Mehdi Addadi (مهدي عدادي; born February 13, 1978) is an Algerian former swimmer, who specialized in sprint backstroke and butterfly events. He collected two medals, a gold and a bronze, from the All-Africa Games, and later represented Algeria, along with Salim Iles, at the 2000 Summer Olympics.

While studying in the United States, Addadi was named 2001 Most Valuable Swimmer at the Eastern College Athletic Conference Championships, and 2002 Most Outstanding Swimmer by the University of Maryland, Baltimore County. He also played for the university's swimming and diving team, under head coach Chad Cradock.

==Career==

===Early years===
Addadi was born in Dély Ibrahim, Algiers, the son of Ibrahim and Salima Addadi. Coming from an athletic pedigree, he started his sporting career at the age of nine. Recreationally, he swam with his brother in the local pool across the city's suburbs, until a prominent coach spotted and later asked them to join the national team. Ten years later, in 1997, Addadi left his homeland Algeria to move to the United States, where he received a full scholarship to attend Bolles School in Jacksonville, Florida. Fluent only in Arabic and French, he credited Bolles as a primary institution to learn English, and also, a training ground to prepare for college career. During his short stay, Addadi trained under Gregg Troy, a coach who produced numerous top-class swimmers including Ryan Lochte.

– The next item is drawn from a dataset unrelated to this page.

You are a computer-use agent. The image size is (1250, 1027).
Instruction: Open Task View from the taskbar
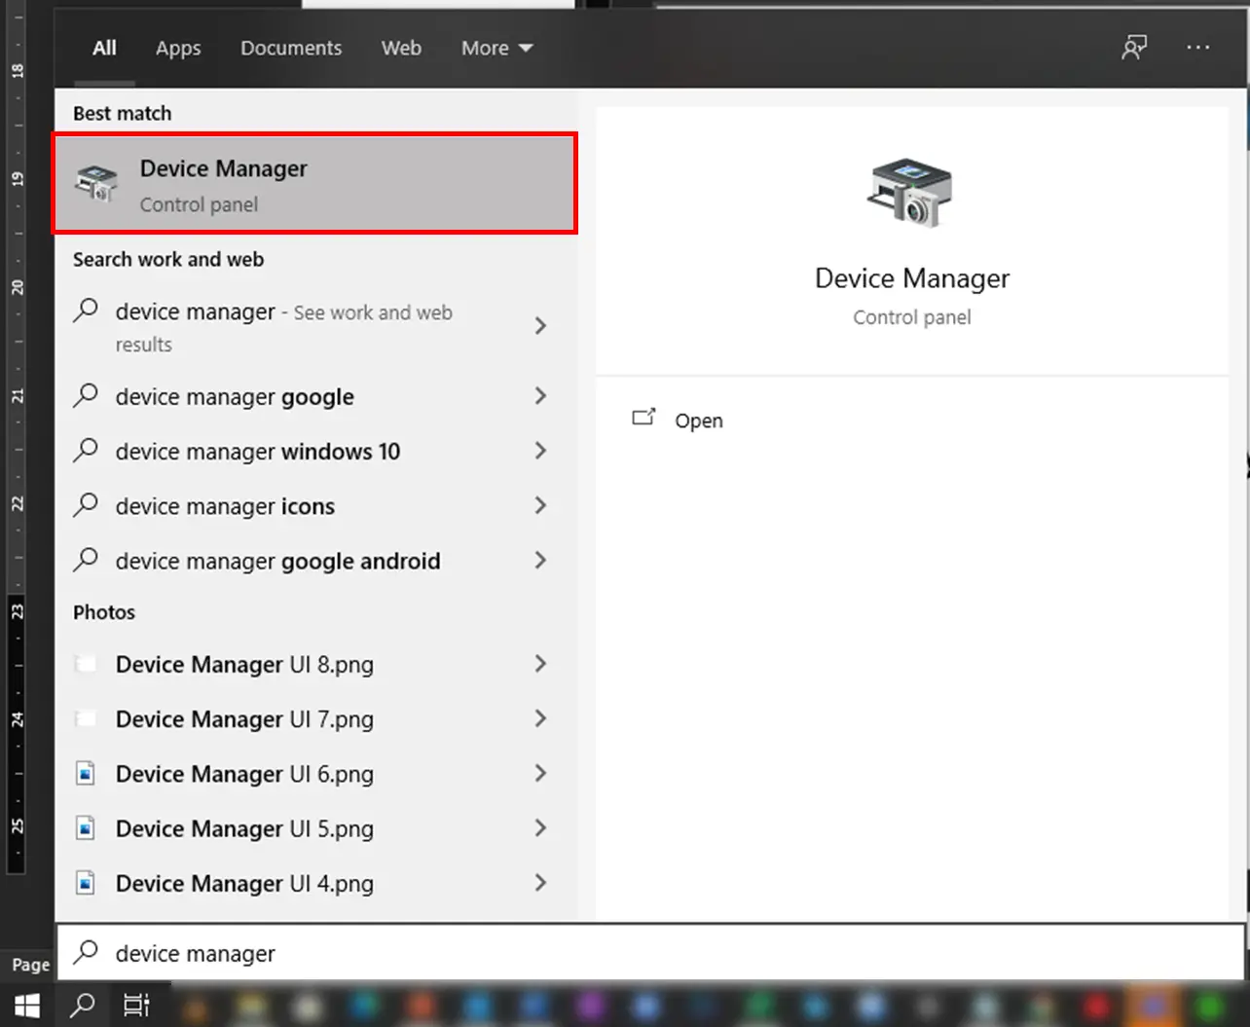coord(136,1005)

Addadi attended the University of Maryland, Baltimore County in Baltimore, Maryland, where he played for the UMBC Retrievers swimming and diving team under head coach Chad Cradock. Serving as the team captain, he held the school's records in the 100-yard backstroke (48.85), 200-yard backstroke (1:49.29), and 100-yard butterfly (48.67), and later became a prizewinner of four different records in both freestyle and medley relays. In his senior season, Addadi was named the Most Outstanding Swimmer of the Year at the Eastern College Athletic Conference Championships after breaking a school record in the 100-yard butterfly. In the spring of 2002, Addadi graduated from the university with a bachelor's degree in financial economics.

===International career===
In 1999, Addadi attended the All-Africa Games in Johannesburg, South Africa. He broke the host nation's stranglehold after winning the 100 m backstroke title in 58.28, edging out Seychelles' Benjamin Lo-Pinto by almost a full body length. He also added a bronze to his hardware in the 100 m butterfly at 56.30, finishing just outside a top two finish from the South Africans.

At the 2000 Summer Olympics in Sydney, Addadi competed only in two individual events for Algeria, along with Salim Iles. After collecting two medals from the All-Africa Games, his entry times of 58.28 (100 m backstroke) and 56.30 (100 m butterfly) were both officially accredited under a FINA B-standard. On the second day of the Games, Addadi placed forty-sixth in the 100 m backstroke. Swimming in heat two, he raced to a sixth seed in 58.74, just a 1.62-second deficit off a winning time set by South Korea's Sung Min. Five days later, in the 100 m butterfly, Addadi challenged seven other swimmers in the same heat, including Guam's 28-year-old Daniel O'Keeffe and Bosnia's three-time Olympian Janko Gojković. He held off a fast-pacing O'Keeffe by a hundredth of a second (0.01) to snatch a third spot and forty-fourth overall in an Algerian record of 56.04.